• _CONSIGNES_:
A. Indiquez si chacune des affirmations suivantes concorde avec l'extrait sur les entretiens de Bernard, en répondant par oui ou par non et en citant à l'identique les mots décisifs de l'extrait : (i) les entretiens se sont tenus durant les étés 2008 et 2009 ; (ii) Bernard habitait toujours Lyon à l'époque des entretiens ; (iii) les entretiens n'ont été suivis d'aucune autre recherche.
B. Condensez sous forme de liste le paragraphe de l'extrait sur les entretiens de Bernard qui commence par « Bernard avait accepté », sans en omettre les faits essentiels.
C. Restituez à l'identique le passage de l'extrait sur les entretiens de Bernard commençant par « Bernard avait accepté » et se terminant par « d’autre des Pyrénées. ».

• _EXTRAIT DU DOCUMENT_:
§ §

Bernard avait accepté de revenir sur cette histoire à l’occasion d’une série d’entretiens, lors de l’été 2008 et 2009, alors qu’il avait quitté Lyon et était allé passer sa « retraite » à la campagne. Il concédait enfin à évoquer ce passé, car s’étant mis en retrait il ne craignait plus de se voir attribuer une quelconque « gloire » ou un statut particulier qu’il n’avait pas envie de porter dans un souci d’égalité avec ses camarades. Ces entretiens ont ensuite donné lieu à de nombreuses recherches et à d’autres rencontres avec celles et ceux qui l’avaient côtoyé, de part et d’autre des Pyrénées.

§ §

• _DONNÉES FOURNIES_:
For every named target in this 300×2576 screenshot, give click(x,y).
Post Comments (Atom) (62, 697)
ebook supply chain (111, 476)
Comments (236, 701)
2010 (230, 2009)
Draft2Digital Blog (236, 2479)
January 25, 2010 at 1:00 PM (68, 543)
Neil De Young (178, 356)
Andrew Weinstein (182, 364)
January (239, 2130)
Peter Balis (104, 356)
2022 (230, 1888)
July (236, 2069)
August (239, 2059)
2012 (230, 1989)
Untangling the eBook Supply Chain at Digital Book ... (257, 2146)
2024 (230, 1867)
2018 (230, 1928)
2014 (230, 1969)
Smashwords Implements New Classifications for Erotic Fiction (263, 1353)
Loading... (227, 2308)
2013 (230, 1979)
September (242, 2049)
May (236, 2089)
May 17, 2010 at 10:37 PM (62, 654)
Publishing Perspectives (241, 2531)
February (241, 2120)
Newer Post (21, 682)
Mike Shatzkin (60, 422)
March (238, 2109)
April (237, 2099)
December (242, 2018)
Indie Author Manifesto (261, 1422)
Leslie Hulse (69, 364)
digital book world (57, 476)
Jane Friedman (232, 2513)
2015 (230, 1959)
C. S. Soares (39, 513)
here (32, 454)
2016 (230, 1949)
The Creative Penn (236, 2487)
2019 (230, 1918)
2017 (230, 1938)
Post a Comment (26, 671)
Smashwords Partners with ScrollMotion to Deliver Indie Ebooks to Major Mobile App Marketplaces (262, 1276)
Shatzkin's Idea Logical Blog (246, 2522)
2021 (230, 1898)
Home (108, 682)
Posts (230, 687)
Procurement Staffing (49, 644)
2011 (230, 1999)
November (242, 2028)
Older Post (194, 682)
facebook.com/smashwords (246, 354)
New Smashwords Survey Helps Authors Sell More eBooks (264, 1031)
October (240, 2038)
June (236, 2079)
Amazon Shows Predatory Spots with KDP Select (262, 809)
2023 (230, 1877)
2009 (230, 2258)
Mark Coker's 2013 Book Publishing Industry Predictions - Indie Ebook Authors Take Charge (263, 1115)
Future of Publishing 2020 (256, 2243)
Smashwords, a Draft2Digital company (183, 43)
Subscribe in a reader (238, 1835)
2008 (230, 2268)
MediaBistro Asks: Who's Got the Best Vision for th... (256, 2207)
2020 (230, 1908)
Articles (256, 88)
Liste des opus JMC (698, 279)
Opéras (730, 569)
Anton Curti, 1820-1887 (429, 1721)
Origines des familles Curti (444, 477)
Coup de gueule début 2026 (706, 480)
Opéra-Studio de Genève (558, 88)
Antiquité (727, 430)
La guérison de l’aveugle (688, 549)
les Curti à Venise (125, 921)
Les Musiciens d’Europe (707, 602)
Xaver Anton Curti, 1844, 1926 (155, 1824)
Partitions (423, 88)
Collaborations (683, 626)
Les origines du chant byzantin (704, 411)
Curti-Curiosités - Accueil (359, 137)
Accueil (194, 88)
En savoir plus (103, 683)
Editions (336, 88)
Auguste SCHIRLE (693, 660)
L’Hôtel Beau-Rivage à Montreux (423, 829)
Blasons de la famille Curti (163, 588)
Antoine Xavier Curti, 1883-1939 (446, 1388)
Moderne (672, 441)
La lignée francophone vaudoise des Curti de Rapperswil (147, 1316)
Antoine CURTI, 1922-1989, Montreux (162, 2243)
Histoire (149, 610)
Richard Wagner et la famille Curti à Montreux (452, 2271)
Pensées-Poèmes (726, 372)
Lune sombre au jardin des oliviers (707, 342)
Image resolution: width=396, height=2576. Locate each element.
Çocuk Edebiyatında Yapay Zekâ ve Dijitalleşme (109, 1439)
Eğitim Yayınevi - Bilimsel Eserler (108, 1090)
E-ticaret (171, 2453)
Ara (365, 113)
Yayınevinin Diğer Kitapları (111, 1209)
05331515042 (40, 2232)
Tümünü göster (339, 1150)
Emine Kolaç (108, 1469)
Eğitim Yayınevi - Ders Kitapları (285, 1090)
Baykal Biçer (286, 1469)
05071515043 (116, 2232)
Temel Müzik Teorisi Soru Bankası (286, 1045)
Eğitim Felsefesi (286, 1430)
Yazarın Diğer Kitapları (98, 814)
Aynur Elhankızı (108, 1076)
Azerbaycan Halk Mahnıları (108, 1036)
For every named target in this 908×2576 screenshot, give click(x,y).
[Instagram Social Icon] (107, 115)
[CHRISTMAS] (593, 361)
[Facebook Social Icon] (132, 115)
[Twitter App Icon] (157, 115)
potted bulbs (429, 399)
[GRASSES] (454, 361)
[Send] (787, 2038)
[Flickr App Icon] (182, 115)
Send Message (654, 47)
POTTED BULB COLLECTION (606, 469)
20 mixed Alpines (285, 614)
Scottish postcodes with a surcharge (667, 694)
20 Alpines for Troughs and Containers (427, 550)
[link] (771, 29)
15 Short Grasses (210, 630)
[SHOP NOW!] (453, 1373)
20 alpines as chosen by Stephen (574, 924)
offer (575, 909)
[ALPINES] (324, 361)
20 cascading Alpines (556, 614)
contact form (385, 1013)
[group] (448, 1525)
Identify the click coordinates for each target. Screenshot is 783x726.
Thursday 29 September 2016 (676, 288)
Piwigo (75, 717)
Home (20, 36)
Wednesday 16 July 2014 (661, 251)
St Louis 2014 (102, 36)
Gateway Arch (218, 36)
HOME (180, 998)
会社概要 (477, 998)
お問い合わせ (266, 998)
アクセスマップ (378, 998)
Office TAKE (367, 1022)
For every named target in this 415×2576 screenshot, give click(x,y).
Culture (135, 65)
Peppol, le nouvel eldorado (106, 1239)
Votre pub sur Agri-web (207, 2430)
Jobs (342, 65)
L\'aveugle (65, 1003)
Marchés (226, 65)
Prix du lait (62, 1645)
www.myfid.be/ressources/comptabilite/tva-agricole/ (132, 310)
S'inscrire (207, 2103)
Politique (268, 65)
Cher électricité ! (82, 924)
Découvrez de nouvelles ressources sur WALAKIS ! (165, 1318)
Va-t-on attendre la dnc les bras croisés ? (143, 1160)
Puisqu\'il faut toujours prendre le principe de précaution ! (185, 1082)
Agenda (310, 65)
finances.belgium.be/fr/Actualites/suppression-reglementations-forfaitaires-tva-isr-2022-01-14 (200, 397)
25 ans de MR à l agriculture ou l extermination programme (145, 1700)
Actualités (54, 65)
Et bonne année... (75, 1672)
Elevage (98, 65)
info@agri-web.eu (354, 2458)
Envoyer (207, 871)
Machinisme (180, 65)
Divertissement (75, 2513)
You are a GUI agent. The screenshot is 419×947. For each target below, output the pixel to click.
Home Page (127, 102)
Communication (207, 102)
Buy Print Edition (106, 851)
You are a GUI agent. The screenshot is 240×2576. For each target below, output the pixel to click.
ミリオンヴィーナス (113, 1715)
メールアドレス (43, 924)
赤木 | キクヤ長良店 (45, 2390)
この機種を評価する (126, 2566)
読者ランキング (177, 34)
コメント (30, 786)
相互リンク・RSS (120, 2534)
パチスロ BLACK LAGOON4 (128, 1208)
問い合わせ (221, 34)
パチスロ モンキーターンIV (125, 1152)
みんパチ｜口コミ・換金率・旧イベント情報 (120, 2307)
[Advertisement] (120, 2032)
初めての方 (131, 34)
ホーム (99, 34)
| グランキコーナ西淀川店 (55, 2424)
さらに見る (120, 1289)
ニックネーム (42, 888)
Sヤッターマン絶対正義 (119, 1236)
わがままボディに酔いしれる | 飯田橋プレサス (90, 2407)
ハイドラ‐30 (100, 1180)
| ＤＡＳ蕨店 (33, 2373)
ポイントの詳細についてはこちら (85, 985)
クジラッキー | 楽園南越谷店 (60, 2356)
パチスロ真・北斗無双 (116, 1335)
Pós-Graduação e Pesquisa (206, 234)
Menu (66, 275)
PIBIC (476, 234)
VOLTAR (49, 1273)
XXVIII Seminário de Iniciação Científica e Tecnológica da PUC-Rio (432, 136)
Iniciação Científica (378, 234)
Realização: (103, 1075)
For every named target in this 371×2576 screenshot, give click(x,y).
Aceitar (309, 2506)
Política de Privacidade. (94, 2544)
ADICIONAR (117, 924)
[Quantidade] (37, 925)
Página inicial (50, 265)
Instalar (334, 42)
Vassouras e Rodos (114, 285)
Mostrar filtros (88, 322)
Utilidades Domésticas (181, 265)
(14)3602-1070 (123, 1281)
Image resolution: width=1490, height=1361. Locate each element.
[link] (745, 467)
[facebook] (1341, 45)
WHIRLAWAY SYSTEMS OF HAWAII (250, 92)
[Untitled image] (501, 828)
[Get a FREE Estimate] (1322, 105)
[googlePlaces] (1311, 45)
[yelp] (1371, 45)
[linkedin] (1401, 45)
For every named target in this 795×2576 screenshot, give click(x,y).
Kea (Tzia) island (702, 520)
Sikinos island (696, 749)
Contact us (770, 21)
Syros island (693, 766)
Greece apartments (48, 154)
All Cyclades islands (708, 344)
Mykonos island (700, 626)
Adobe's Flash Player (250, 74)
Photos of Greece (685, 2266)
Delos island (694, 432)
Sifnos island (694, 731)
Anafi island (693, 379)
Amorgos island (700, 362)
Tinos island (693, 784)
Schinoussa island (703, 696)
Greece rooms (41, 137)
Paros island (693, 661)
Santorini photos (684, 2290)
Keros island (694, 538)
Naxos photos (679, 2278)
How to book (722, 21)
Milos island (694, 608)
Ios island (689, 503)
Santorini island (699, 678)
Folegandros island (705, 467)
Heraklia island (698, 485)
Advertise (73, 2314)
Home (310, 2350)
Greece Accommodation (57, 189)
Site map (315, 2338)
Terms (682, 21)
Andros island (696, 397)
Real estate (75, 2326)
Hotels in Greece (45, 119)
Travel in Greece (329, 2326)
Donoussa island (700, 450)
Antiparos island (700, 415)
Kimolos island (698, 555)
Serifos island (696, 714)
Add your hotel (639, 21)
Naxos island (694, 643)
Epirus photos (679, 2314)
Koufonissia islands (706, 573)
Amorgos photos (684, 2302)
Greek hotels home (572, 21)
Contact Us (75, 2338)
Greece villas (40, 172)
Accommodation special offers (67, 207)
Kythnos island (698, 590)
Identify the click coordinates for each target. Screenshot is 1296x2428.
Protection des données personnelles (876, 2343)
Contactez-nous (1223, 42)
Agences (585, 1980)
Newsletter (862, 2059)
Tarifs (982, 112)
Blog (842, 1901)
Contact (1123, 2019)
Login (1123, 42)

§ §

• _RÉPONSES AUX CONSIGNES_:
A.
(i) Oui : « lors de l’été 2008 et 2009 ».
(ii) Non : « alors qu’il avait quitté Lyon et était allé passer sa « retraite » à la campagne ».
(iii) Non : « Ces entretiens ont ensuite donné lieu à de nombreuses recherches ».

B.
- Bernard a accepté de revenir sur cette histoire lors d'entretiens menés durant les étés 2008 et 2009.
- Il avait alors quitté Lyon pour passer sa retraite à la campagne.
- Retiré, il ne craignait plus qu'on lui attribue une « gloire » ou un statut particulier. Par souci d'égalité avec ses camarades, il ne voulait pas d'un tel statut.
- Ces entretiens ont ensuite conduit à de nombreuses recherches.
- Ils ont aussi conduit à d'autres rencontres, des deux côtés des Pyrénées, avec des personnes qui l'avaient côtoyé.

C.
Bernard avait accepté de revenir sur cette histoire à l’occasion d’une série d’entretiens, lors de l’été 2008 et 2009, alors qu’il avait quitté Lyon et était allé passer sa « retraite » à la campagne. Il concédait enfin à évoquer ce passé, car s’étant mis en retrait il ne craignait plus de se voir attribuer une quelconque « gloire » ou un statut particulier qu’il n’avait pas envie de porter dans un souci d’égalité avec ses camarades. Ces entretiens ont ensuite donné lieu à de nombreuses recherches et à d’autres rencontres avec celles et ceux qui l’avaient côtoyé, de part et d’autre des Pyrénées.